For rapid control in wheat and barley, Mr Hamilton suggests applying the grass weed herbicide Axial with the adjuvant Adigor once wild oat germination is complete but before the crop canopy closes in, to reduce weed competition as early as possible. That follows research which showed Axial gave faster control than a standard fop-based herbicide when used against the weed.
“Wild oat seeds can persist in the soil for up to five years,” says Mr Hamilton, “and each wild oat can produce 75 seeds per plant.

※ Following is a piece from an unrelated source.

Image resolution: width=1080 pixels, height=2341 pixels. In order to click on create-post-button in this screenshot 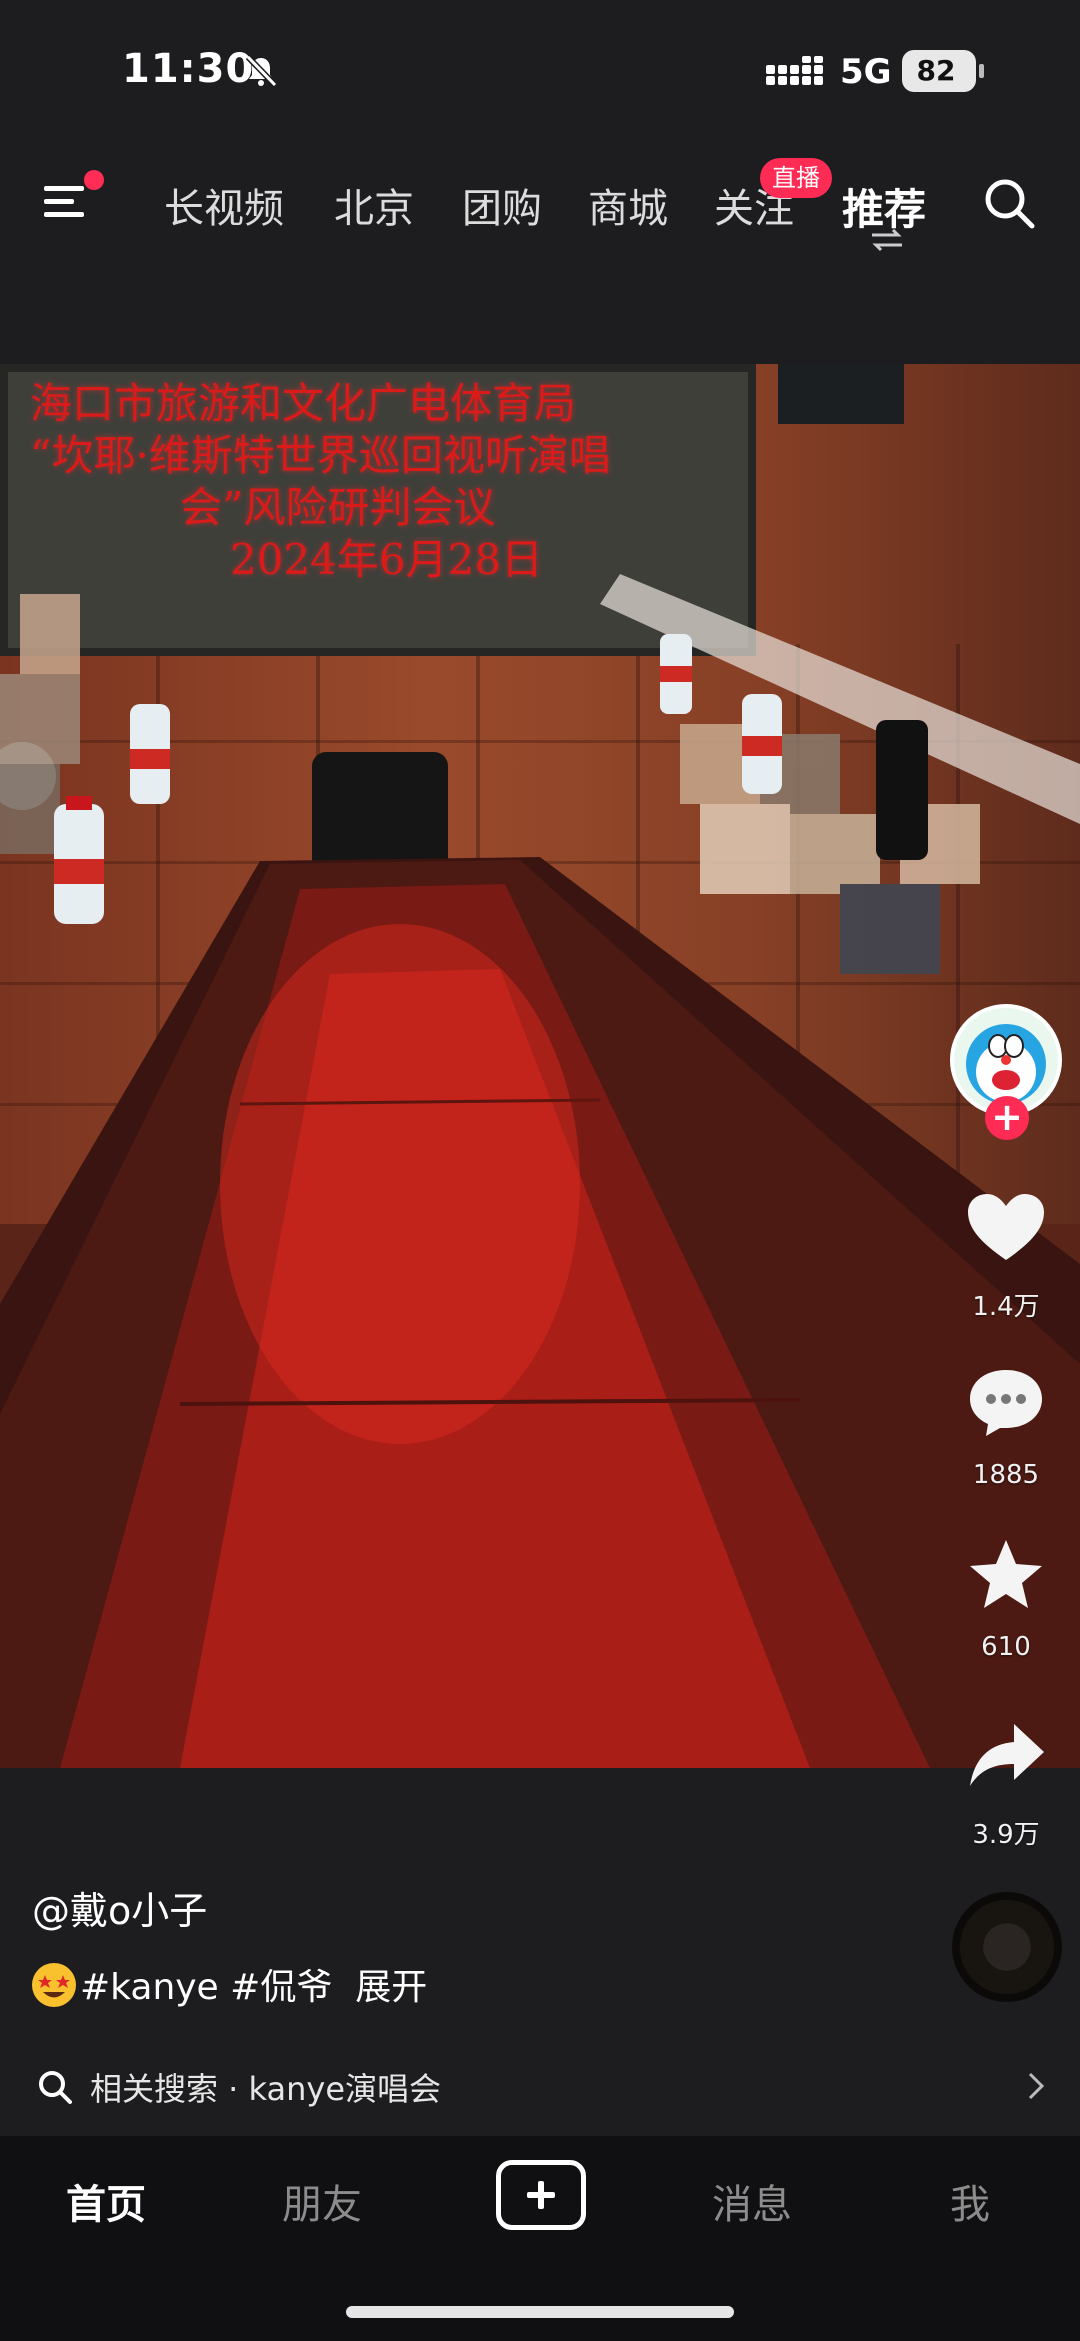, I will do `click(541, 2195)`.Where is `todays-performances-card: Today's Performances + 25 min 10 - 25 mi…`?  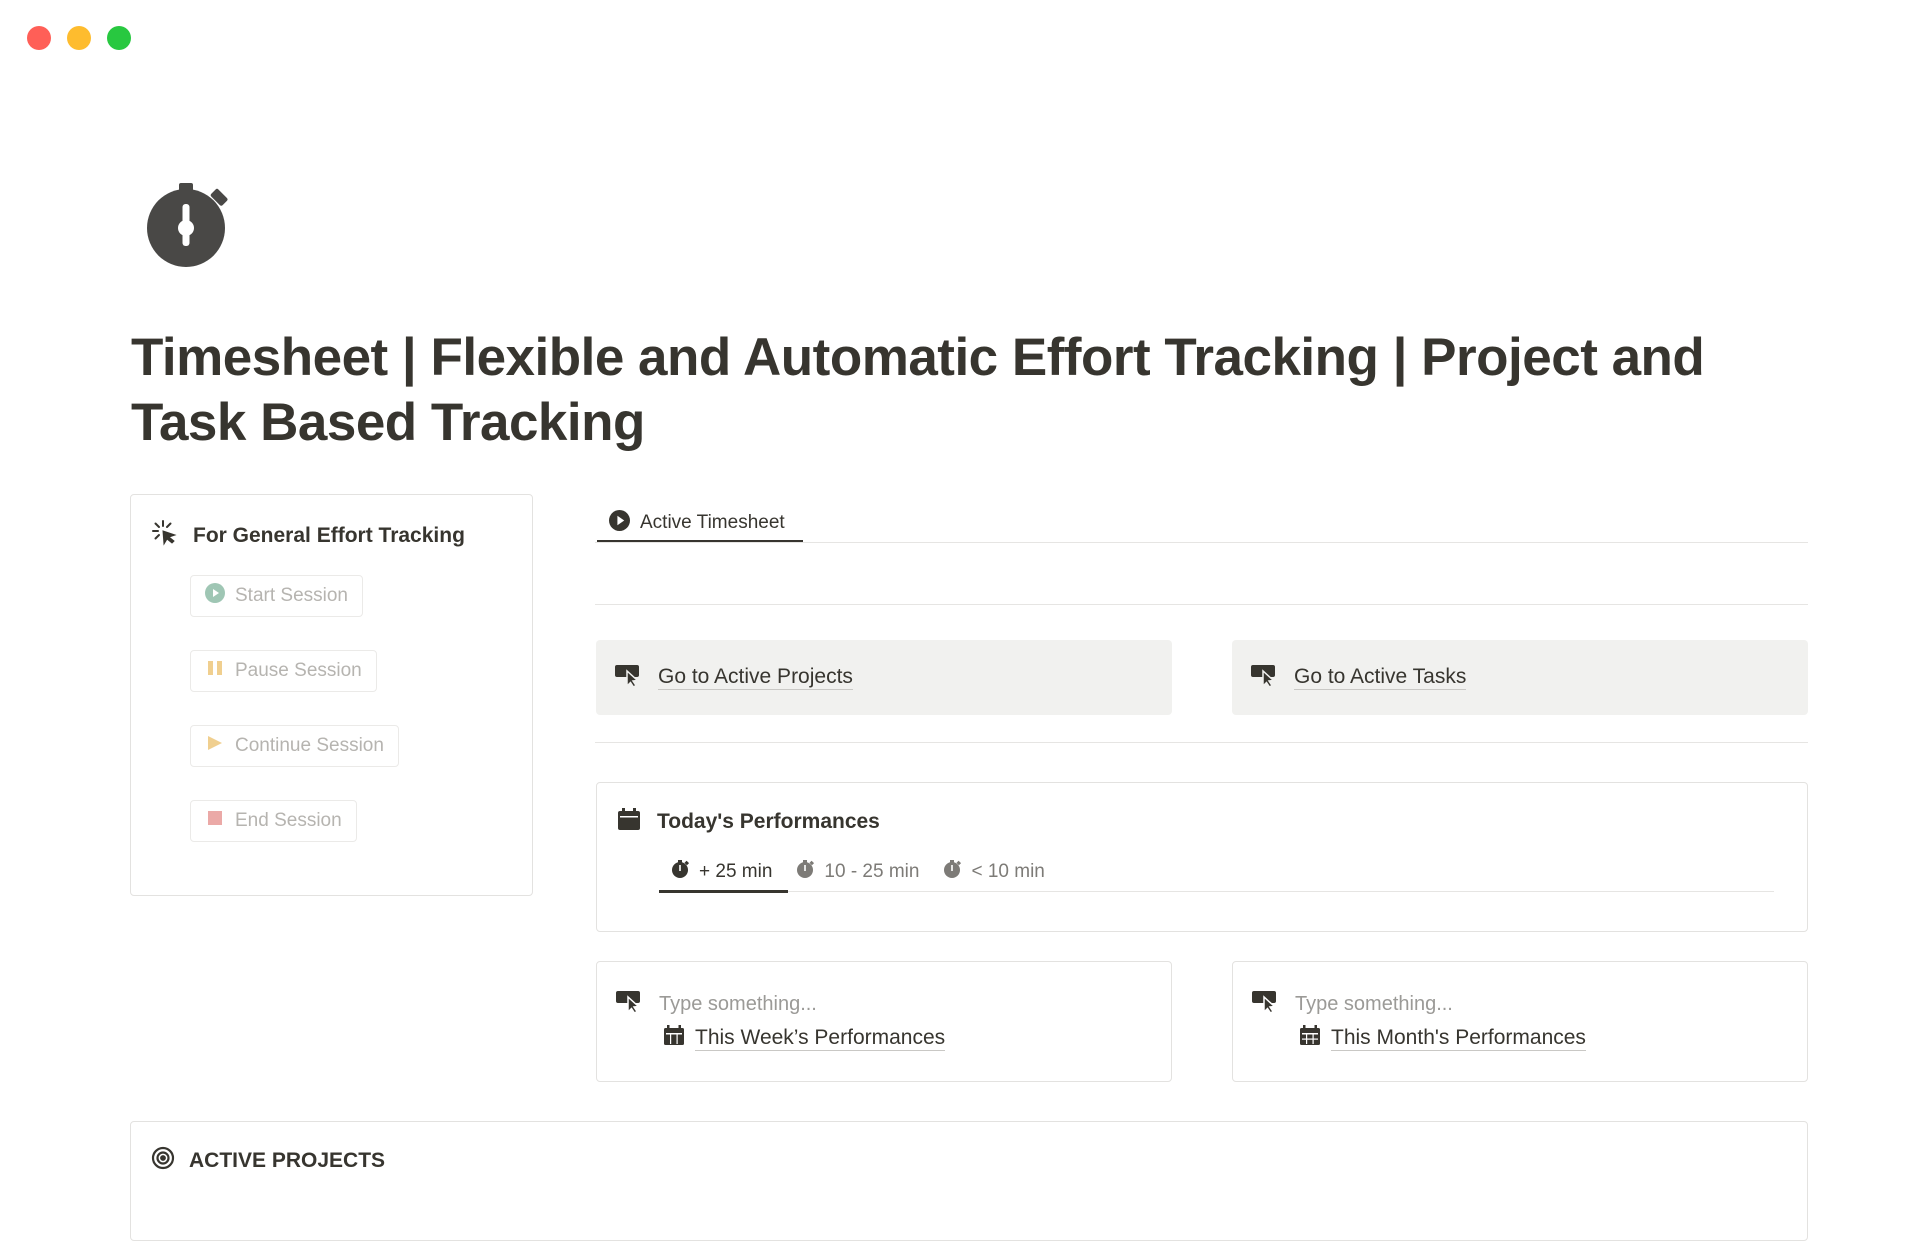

“Axial should be applied at 0.2 l/ha for wild oats between one leaf unfolded and the end of tillering, or at 0.3 l/ha if wild oats are between stem extension and flag leaf.
“In some ways, a more pronounced germination flush could make timing of wild oat control easier, compared with years where germination occurs over a longer period.”
In addition, Axial maintains control in cold conditions, in case the weather turns cold again once germination starts, he points out.
Dr Moss says that where growers are applying a herbicide against black-grass which is also present, the timing for the black-grass herbicide may be too early to control all the wild oats. In this case, he says growers may have to spray a specific wild oat herbicide, such as Axial, later to control those which survive.